For the last two years I’ve picked a word to focus on for the year. In 2009 it was patience, this year was grace. I wouldn’t even begin to suggest that I’ve mastered patience or grace. The reality is that I could pick either of those words again and again for the rest of my life and still not master them. I’d still have something to learn. The word of the year is more a spiritual exercise than a checklist. “Patience, check. Grace, check.”
But I did feel that trying to center my thoughts and prayer on these words helped me to discover a lot about myself. If nothing else, I discovered how impatient and ungraceful I am. I also became much more aware of God’s patience with me and His overwhelming grace in my life. For that reason alone I think it’s worth doing.
Back around Thanksgiving I had a series of posts where I listed 10 things I was thankful for that day. I learned a lot that week. I read where others had written on gratitude, in particular Ann Voskamp at A Holy Experience. I realized that normally if I list what I’m thankful for I can name a lot of things but they typically are the same things: my family, my husband, my kids, a house, good jobs, friends. All those are wonderful things and I should be thankful for them but it’s easy to take all the other daily small gifts for granted when I only think in terms of the obvious.

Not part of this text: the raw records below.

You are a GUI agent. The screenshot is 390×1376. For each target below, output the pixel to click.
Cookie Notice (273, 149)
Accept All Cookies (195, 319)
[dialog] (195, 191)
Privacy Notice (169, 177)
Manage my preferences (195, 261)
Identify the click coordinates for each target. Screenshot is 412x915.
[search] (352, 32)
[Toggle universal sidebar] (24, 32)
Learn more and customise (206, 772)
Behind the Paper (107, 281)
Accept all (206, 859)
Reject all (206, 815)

It’s easy to be thankful when surrounded by friends and family. It’s hard to be thankful when vacuuming.
When I wrote my Thanksgiving week posts I intentionally didn’t list the big things. What I found was that some days it was easy. I had 10 things before 10 am. Some days it was hard. Not because the day was bad but because it was ordinary. I couldn’t see anything special to be thankful for and had to really think about it.

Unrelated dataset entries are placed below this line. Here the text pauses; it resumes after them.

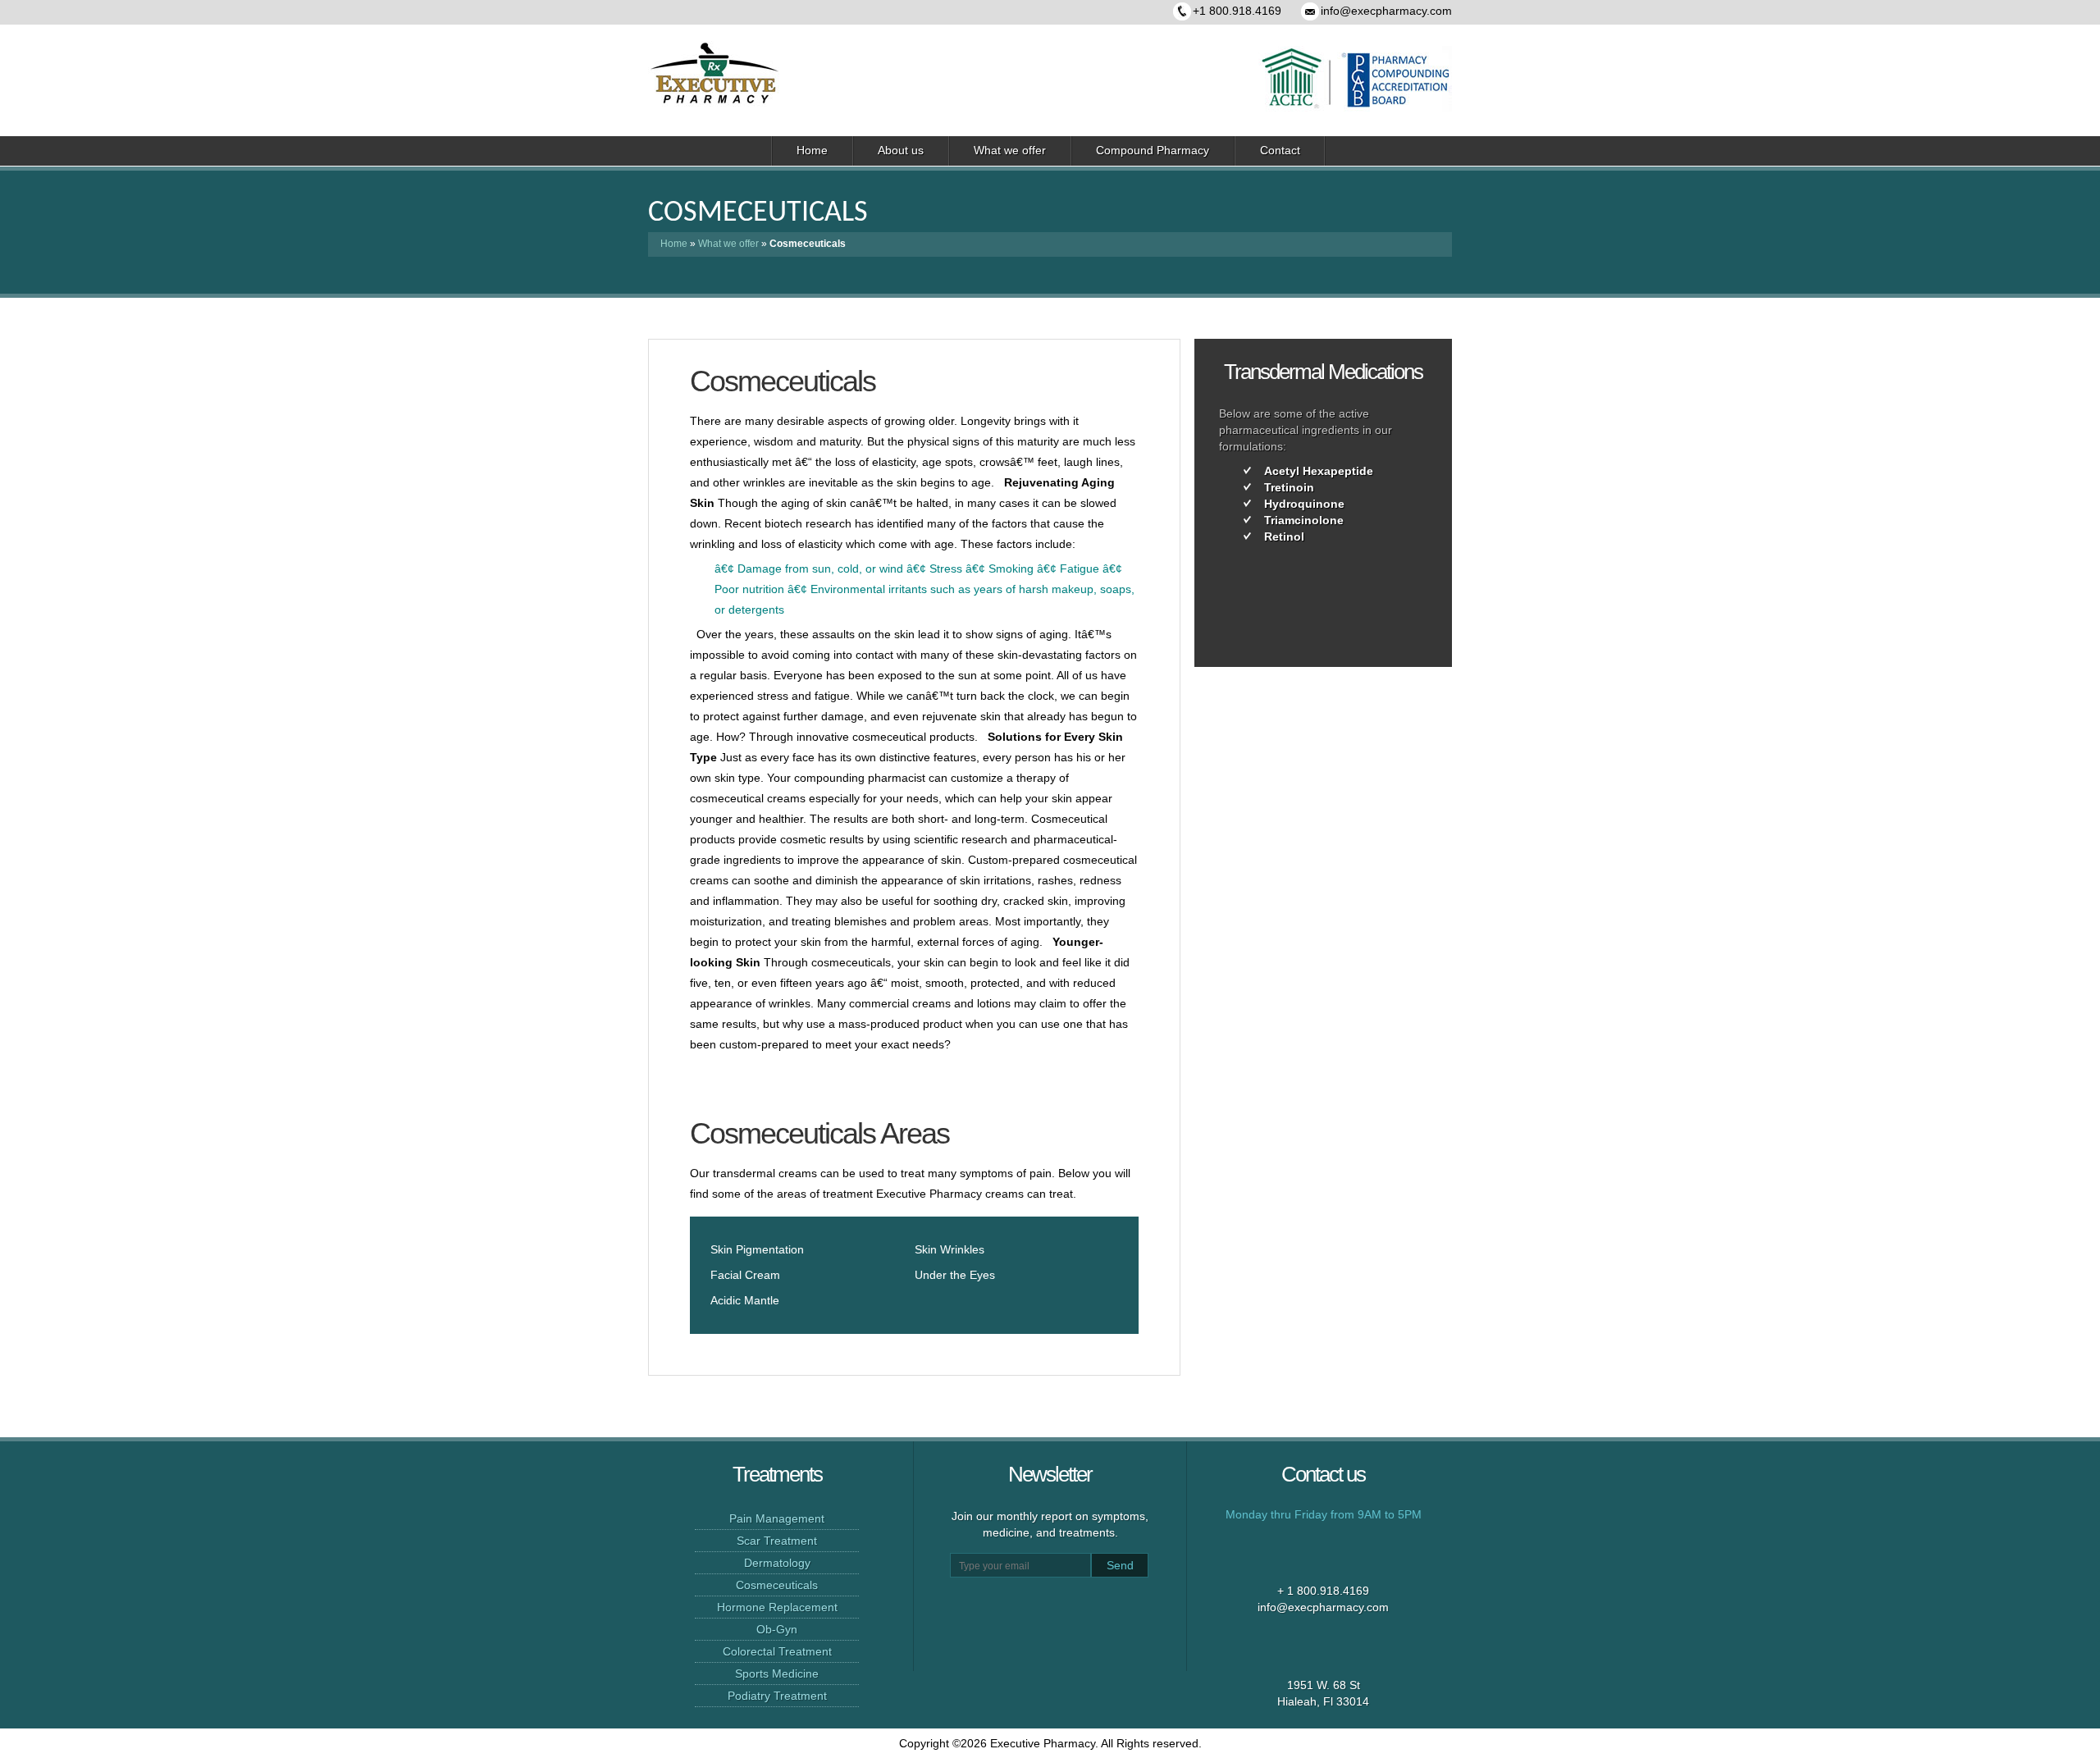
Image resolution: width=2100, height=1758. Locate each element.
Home (812, 150)
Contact (1280, 150)
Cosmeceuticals (777, 1584)
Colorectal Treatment (777, 1651)
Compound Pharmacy (1152, 150)
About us (901, 150)
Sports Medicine (777, 1673)
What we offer (1010, 150)
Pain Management (776, 1518)
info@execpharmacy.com (1386, 10)
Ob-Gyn (776, 1629)
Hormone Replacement (777, 1607)
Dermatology (777, 1562)
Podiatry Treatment (777, 1695)
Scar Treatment (777, 1540)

As the week went on I realized I was looking for things all day. Granted,it was mostly just so I could blog about them here, but it made me look. I started seeing things I’d been missing. My overall attitude began to change. I began to see I could give thanks in the midst of folding laundry, not for the folding but for the fact that we have more than enough clothes and the fact that a task was done. I began to wonder what would happen if I made gratitude a practice for longer than a week. I thought about doing it for the Advent season. Then I thought about a year.
So, that’s the word of the year. Gratitude.